10/22/12 – Crossing Brooklyn Ferry by Walt Whitman

Our assignment for Monday’s seminar class was to read Crossing Brooklyn Ferry by Walt Whitman and express our various feelings in a blog post. First off, when I first was introduced to this poem, in high school, I remember it to be a lot shorter in length; I guess that was because my class and I only read an excerpt from the entire piece of work. However, when I began to read it again, I immediately started to vividly remember the various discussions and connections we made with this poem and the concept of life. It seems to me that repetition of words was used frequently because I think it enabled the reader to grasp the full concept of what the speaker is trying to portray. By using the same word again within a stanza, I felt a different emotion than one without repetition.

At first glance, it seems to be a story of what a man sees and thinks, while aboard the ferry on his way home from work. However, once I was finished dissecting the poem in its entirety, I came to the realization that the meaning, is in fact much deeper than what meets the eye. Mr. Whitman categorizes everyone in a very similar manner, particularly those who use the ferry as a form of transportation. For example, in stanza four he said, “These and all else were to me the same as they are to you,” which directly relates to the idea that we all go about our daily processes in nearly the same way. We, as passengers aboard the ferry have sat where people before us have sat, and people after us, will sit where we have sat. All humans are connected physically, and spiritually. Walt uses the ferry as one example that displays his belief.

This poem definitely made me start to think how similar the basis of my life is with everyone else. We all experience hardships and tribulations, whether we look at humans before our time or what is to come. In stanza three, it reads, “Just as any of you is one of a living crowd, I was one of a crowd.” This very quote strengthens his ideals, for we may feel sometimes distant from everyone else, but in fact we are all one, and operate in a similar fashion.

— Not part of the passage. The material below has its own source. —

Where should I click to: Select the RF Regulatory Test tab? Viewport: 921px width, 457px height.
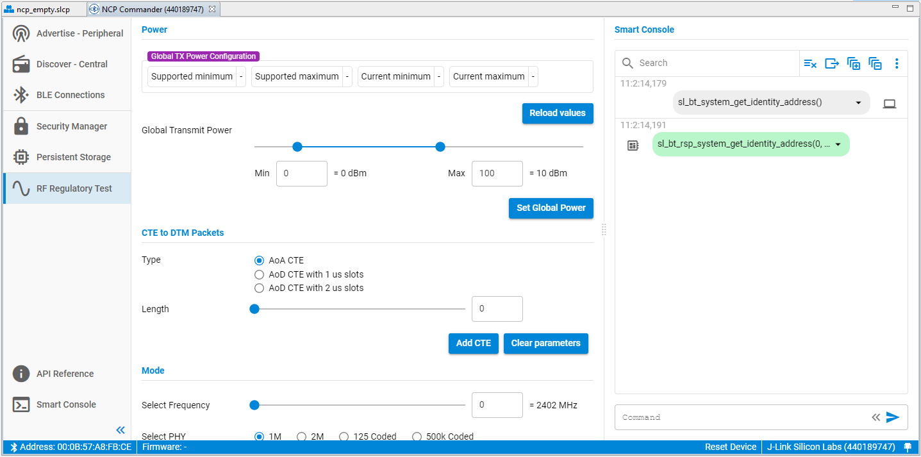[67, 188]
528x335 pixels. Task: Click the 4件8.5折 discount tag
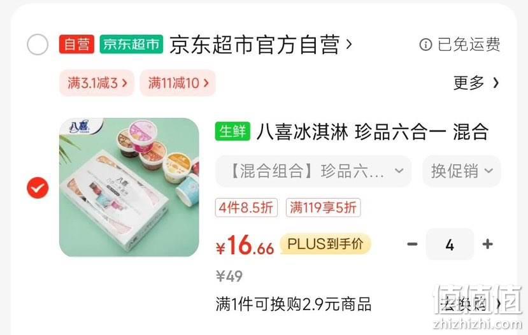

I think this poem in a way relates to Ways of Seeing by John Berger because we notice everyone aboard the ferry but don’t actually see them for who they are and what they represent. By delving deeper, we come to the realization that all humans are related in some way, and not until you “see” it, will you understand where Walt Whitman is coming from. This poem opened up my eyes to a different way of thinking, and I am developing a new fondness for poetry.